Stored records
►

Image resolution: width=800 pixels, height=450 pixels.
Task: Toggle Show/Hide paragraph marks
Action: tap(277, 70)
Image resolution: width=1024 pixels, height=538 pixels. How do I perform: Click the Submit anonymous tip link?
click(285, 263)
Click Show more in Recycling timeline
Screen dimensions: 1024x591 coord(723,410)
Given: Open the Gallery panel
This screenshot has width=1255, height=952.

◄
►

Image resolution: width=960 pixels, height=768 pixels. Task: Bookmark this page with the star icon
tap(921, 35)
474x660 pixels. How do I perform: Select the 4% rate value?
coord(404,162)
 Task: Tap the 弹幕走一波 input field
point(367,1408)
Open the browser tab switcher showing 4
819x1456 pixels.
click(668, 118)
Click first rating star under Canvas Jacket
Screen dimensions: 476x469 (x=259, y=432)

◄
►

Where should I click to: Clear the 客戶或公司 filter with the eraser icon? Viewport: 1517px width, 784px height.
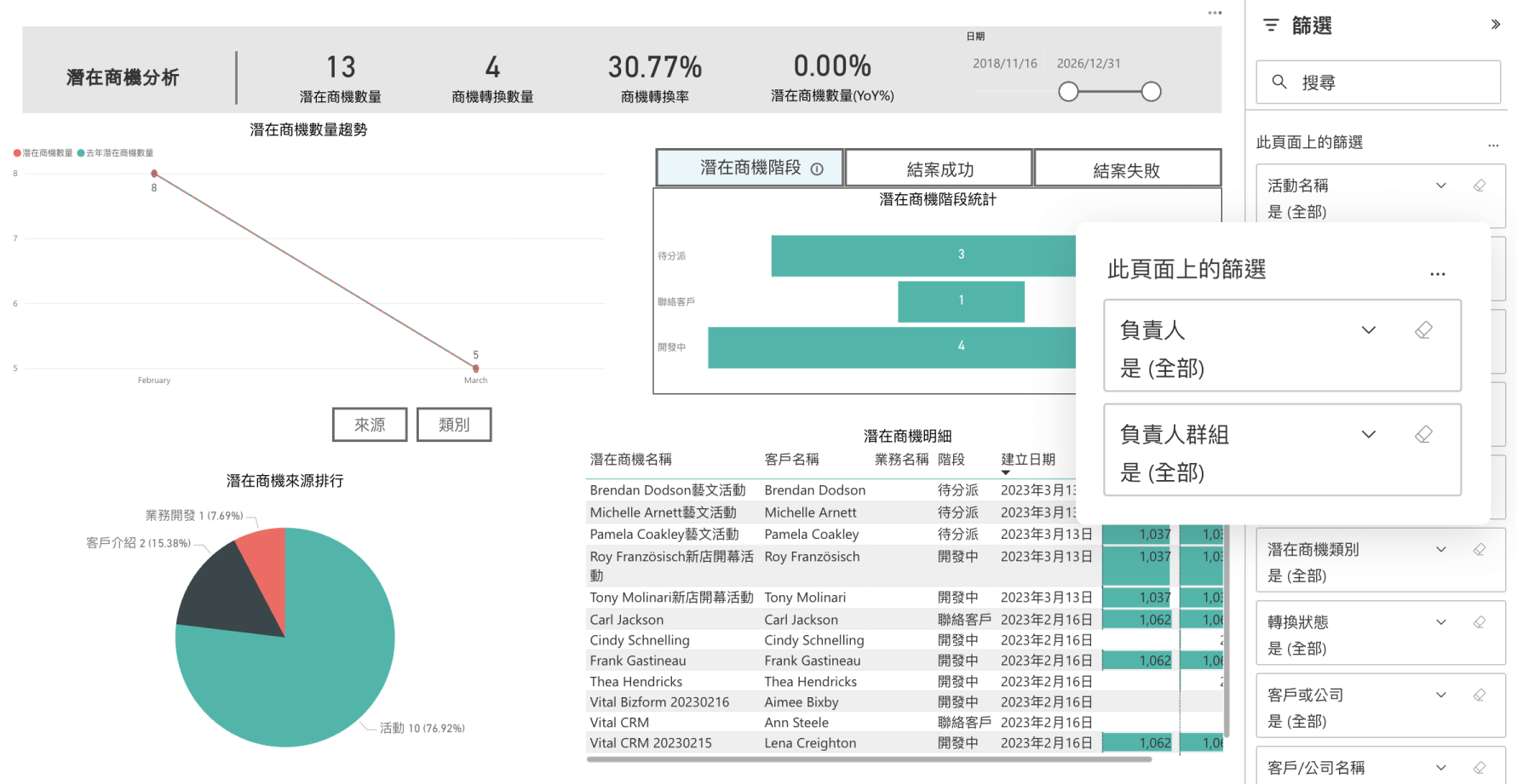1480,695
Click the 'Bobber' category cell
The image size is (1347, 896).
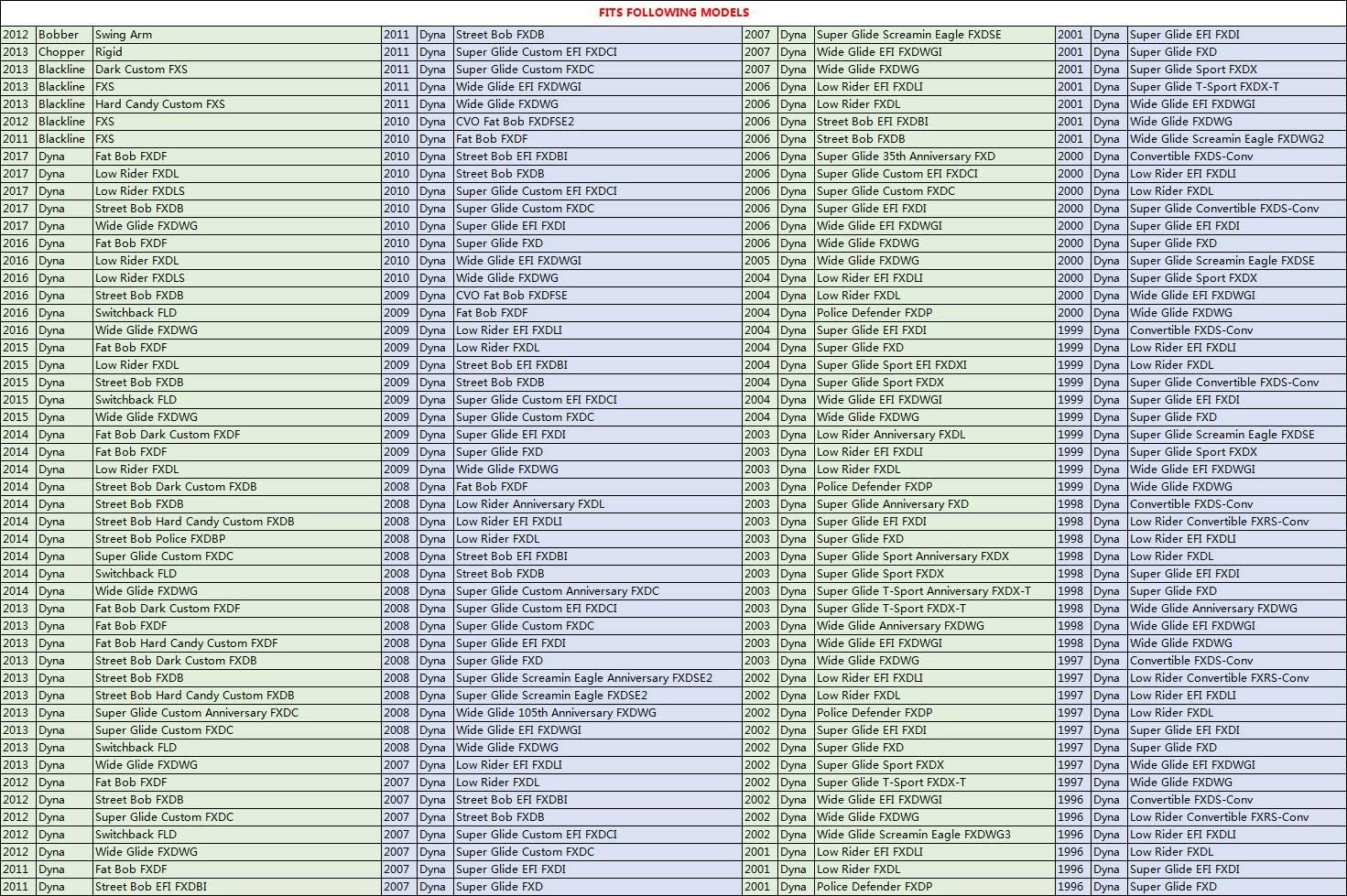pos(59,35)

◄

Assignment:
Take the stretch of lines above from the one containing "Image resolution: width=1024" through the one containing "This screenshot has width=1255, height=952." and repeat it exactly, adding no other line.

Output of the task:
Image resolution: width=1024 pixels, height=538 pixels. How do I perform: Click the Submit anonymous tip link?
click(285, 263)
Click Show more in Recycling timeline
Screen dimensions: 1024x591 coord(723,410)
Given: Open the Gallery panel
This screenshot has width=1255, height=952.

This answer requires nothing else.